(Dataset records)
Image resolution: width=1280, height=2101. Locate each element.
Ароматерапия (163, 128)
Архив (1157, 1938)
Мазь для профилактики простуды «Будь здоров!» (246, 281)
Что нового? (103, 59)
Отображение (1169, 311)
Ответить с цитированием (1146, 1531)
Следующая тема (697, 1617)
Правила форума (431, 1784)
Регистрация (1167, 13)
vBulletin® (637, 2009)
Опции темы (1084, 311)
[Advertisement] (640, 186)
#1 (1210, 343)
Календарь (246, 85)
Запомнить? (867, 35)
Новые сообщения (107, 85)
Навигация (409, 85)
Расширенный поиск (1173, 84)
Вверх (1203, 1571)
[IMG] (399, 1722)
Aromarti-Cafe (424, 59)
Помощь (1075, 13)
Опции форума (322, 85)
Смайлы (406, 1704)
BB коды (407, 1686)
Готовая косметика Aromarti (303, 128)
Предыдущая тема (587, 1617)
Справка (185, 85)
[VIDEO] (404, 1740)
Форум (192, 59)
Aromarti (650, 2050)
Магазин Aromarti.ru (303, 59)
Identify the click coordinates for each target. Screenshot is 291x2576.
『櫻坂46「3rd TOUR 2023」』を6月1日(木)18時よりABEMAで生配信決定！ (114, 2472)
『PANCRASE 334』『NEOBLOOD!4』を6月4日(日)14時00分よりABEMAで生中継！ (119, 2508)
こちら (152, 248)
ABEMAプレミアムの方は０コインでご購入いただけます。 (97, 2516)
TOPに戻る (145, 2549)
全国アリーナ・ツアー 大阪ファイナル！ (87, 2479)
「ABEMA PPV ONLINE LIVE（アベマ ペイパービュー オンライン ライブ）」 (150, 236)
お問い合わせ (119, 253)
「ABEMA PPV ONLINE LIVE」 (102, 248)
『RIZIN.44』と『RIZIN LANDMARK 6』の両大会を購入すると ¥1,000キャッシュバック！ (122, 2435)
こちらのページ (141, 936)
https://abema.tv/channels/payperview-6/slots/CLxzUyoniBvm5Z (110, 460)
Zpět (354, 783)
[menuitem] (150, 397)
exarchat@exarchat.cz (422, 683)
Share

**What needs to be done**
Reproduce all the rows above with "Aromarti" renamed to "AromaHouse" everywhere it appears, keeping everything else unchanged.

**Solution to this exercise**
Image resolution: width=1280, height=2101. Locate each element.
Ароматерапия (163, 128)
Архив (1157, 1938)
Мазь для профилактики простуды «Будь здоров!» (246, 281)
Что нового? (103, 59)
Отображение (1169, 311)
Ответить с цитированием (1146, 1531)
Следующая тема (697, 1617)
Правила форума (431, 1784)
Регистрация (1167, 13)
vBulletin® (637, 2009)
Опции темы (1084, 311)
[Advertisement] (640, 186)
#1 (1210, 343)
Календарь (246, 85)
Запомнить? (867, 35)
Новые сообщения (107, 85)
Навигация (409, 85)
Расширенный поиск (1173, 84)
Вверх (1203, 1571)
[IMG] (399, 1722)
AromaHouse-Cafe (424, 59)
Помощь (1075, 13)
Опции форума (322, 85)
Смайлы (406, 1704)
BB коды (407, 1686)
Готовая косметика AromaHouse (303, 128)
Предыдущая тема (587, 1617)
Справка (185, 85)
[VIDEO] (404, 1740)
Форум (192, 59)
AromaHouse (650, 2050)
Магазин AromaHouse.ru (303, 59)
Identify the click coordinates for each target. Screenshot is 291x2576.
『櫻坂46「3rd TOUR 2023」』を6月1日(木)18時よりABEMAで生配信決定！ (114, 2472)
『PANCRASE 334』『NEOBLOOD!4』を6月4日(日)14時00分よりABEMAで生中継！ (119, 2508)
こちら (152, 248)
ABEMAプレミアムの方は０コインでご購入いただけます。 (97, 2516)
TOPに戻る (145, 2549)
全国アリーナ・ツアー 大阪ファイナル！ (87, 2479)
「ABEMA PPV ONLINE LIVE（アベマ ペイパービュー オンライン ライブ）」 (150, 236)
お問い合わせ (119, 253)
「ABEMA PPV ONLINE LIVE」 (102, 248)
『RIZIN.44』と『RIZIN LANDMARK 6』の両大会を購入すると ¥1,000キャッシュバック！ (122, 2435)
こちらのページ (141, 936)
https://abema.tv/channels/payperview-6/slots/CLxzUyoniBvm5Z (110, 460)
Zpět (354, 783)
[menuitem] (150, 397)
exarchat@exarchat.cz (422, 683)
Share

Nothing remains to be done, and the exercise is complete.